Input data:
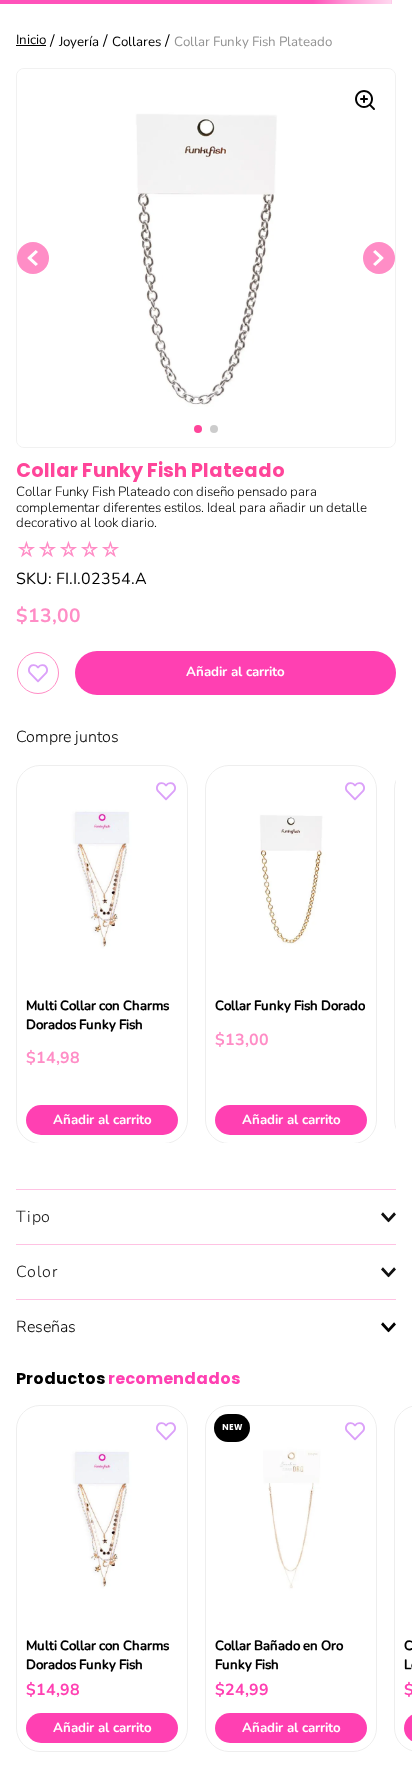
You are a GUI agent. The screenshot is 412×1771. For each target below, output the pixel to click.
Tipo (33, 1217)
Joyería (79, 42)
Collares (136, 42)
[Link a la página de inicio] (33, 41)
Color (37, 1272)
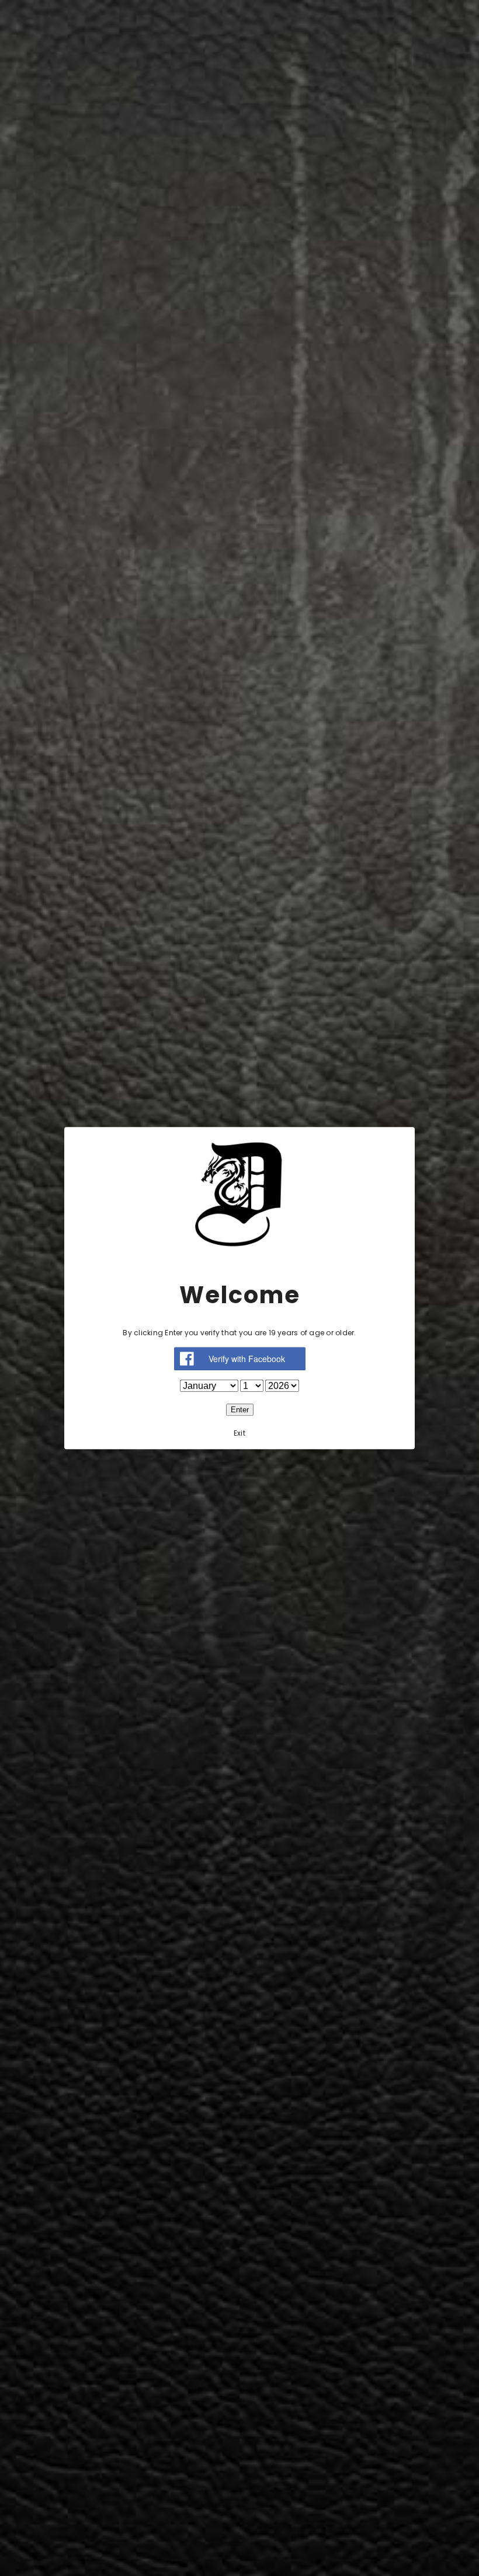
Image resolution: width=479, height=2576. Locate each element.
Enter (240, 1409)
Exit (239, 1433)
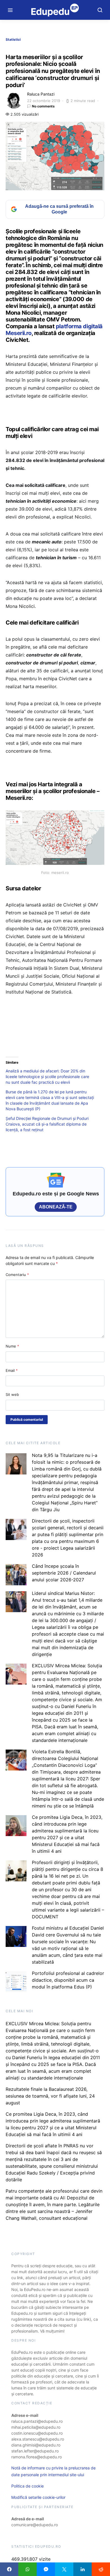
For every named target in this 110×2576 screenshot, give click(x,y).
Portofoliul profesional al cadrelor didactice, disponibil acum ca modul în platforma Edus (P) (68, 1980)
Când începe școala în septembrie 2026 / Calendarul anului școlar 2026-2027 (64, 1572)
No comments (43, 106)
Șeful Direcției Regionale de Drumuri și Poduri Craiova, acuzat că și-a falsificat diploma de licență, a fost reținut (47, 1124)
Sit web (12, 1394)
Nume (12, 1346)
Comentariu (17, 1274)
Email (12, 1370)
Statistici (13, 39)
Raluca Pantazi (40, 94)
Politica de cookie (27, 2486)
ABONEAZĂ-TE (55, 1206)
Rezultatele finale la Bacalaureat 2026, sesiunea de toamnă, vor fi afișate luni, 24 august (50, 2096)
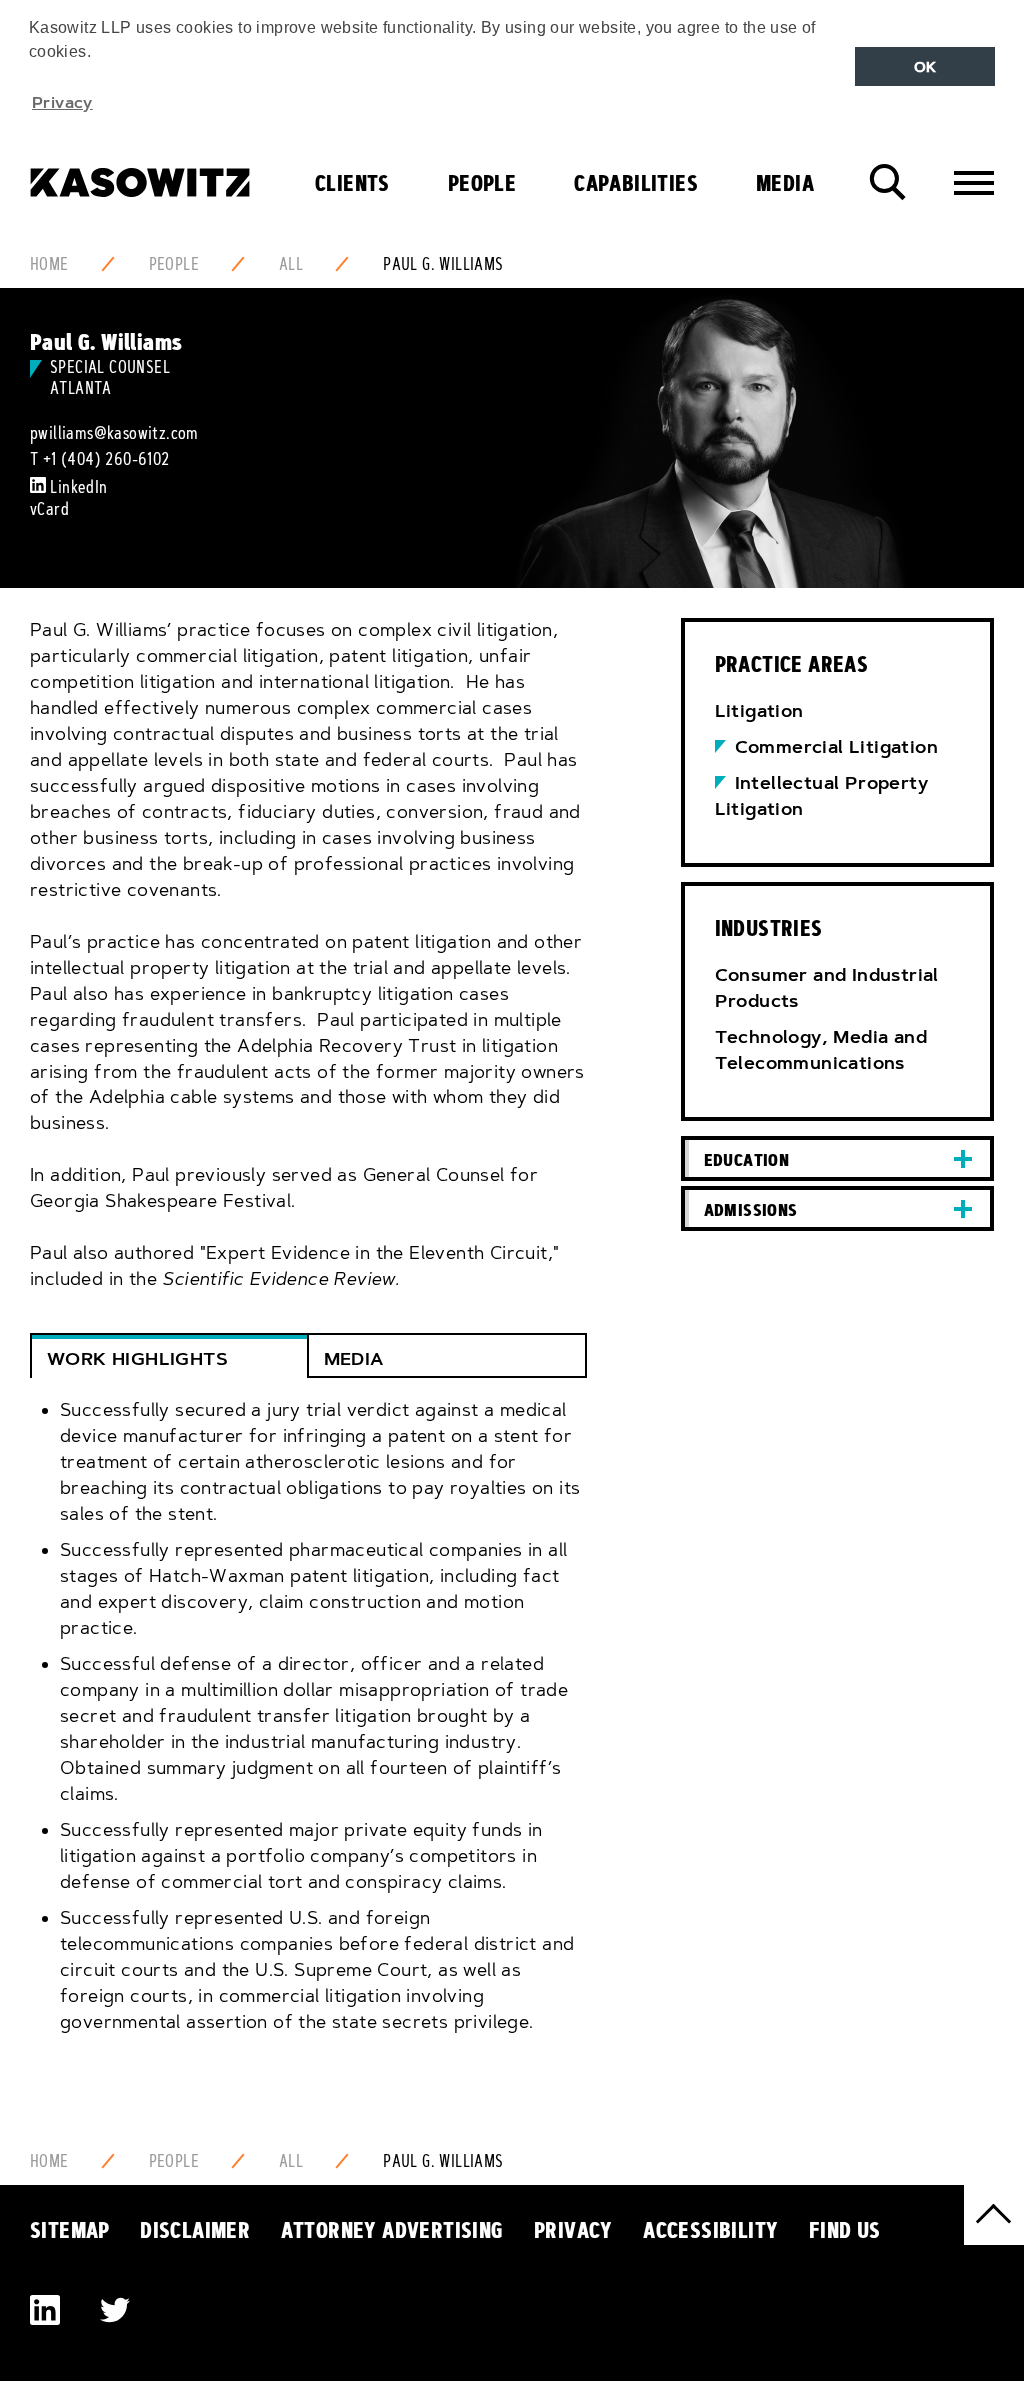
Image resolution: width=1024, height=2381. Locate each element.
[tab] (308, 1730)
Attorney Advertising (392, 2230)
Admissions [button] (751, 1209)
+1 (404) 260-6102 (106, 459)
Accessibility (710, 2230)
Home (49, 264)
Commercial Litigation (836, 747)
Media (785, 183)
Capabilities (636, 183)
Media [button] (354, 1359)
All (291, 264)
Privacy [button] (62, 102)
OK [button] (925, 67)
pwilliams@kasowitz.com (114, 433)
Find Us (845, 2230)
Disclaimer (195, 2230)
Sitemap (70, 2230)
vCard (49, 509)
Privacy (573, 2230)
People (482, 183)
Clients (352, 183)
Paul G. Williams (443, 264)
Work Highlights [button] (137, 1359)
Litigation (759, 711)
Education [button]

The task: Find the string "button" in the entries above. Copy each line where it occurs.

The completed task:
Admissions [button] (751, 1209)
Media [button] (354, 1359)
Privacy [button] (62, 102)
OK [button] (925, 67)
Work Highlights [button] (137, 1359)
Education [button]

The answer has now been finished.